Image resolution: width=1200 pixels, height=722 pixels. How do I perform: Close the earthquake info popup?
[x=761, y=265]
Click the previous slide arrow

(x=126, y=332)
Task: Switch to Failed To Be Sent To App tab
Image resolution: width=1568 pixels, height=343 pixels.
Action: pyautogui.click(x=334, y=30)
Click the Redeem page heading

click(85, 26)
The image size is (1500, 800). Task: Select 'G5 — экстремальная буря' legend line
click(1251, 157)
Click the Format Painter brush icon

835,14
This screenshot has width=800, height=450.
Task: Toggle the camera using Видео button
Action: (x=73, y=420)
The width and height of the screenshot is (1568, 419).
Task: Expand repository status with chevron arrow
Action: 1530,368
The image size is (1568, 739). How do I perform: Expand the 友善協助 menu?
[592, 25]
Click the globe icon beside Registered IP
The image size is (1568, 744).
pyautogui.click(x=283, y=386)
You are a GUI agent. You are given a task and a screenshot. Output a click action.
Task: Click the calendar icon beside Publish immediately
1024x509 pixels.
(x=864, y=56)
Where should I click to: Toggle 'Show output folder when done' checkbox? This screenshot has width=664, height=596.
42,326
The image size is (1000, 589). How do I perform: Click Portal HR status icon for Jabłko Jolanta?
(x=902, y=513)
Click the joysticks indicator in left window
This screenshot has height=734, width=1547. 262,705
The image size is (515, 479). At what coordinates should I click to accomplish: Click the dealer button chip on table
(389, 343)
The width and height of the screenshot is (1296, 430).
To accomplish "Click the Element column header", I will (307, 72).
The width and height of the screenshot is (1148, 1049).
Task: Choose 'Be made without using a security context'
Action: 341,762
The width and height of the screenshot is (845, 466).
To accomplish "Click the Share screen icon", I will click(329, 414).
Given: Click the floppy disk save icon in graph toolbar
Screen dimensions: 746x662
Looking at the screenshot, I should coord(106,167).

◇ ◇ ◇ ◇

§ WHAT YOU NEED TO DO
Respond with an exact reproduction of the lines running from the one that contains "1024x509 pixels." through the end of the material.

§ ANSWER BOX
1024x509 pixels.
(x=864, y=56)
Where should I click to: Toggle 'Show output folder when done' checkbox? This screenshot has width=664, height=596.
42,326
The image size is (1000, 589). How do I perform: Click Portal HR status icon for Jabłko Jolanta?
(x=902, y=513)
Click the joysticks indicator in left window
This screenshot has height=734, width=1547. 262,705
The image size is (515, 479). At what coordinates should I click to accomplish: Click the dealer button chip on table
(389, 343)
The width and height of the screenshot is (1296, 430).
To accomplish "Click the Element column header", I will (307, 72).
The width and height of the screenshot is (1148, 1049).
Task: Choose 'Be made without using a security context'
Action: 341,762
The width and height of the screenshot is (845, 466).
To accomplish "Click the Share screen icon", I will click(329, 414).
Given: Click the floppy disk save icon in graph toolbar
Screen dimensions: 746x662
Looking at the screenshot, I should coord(106,167).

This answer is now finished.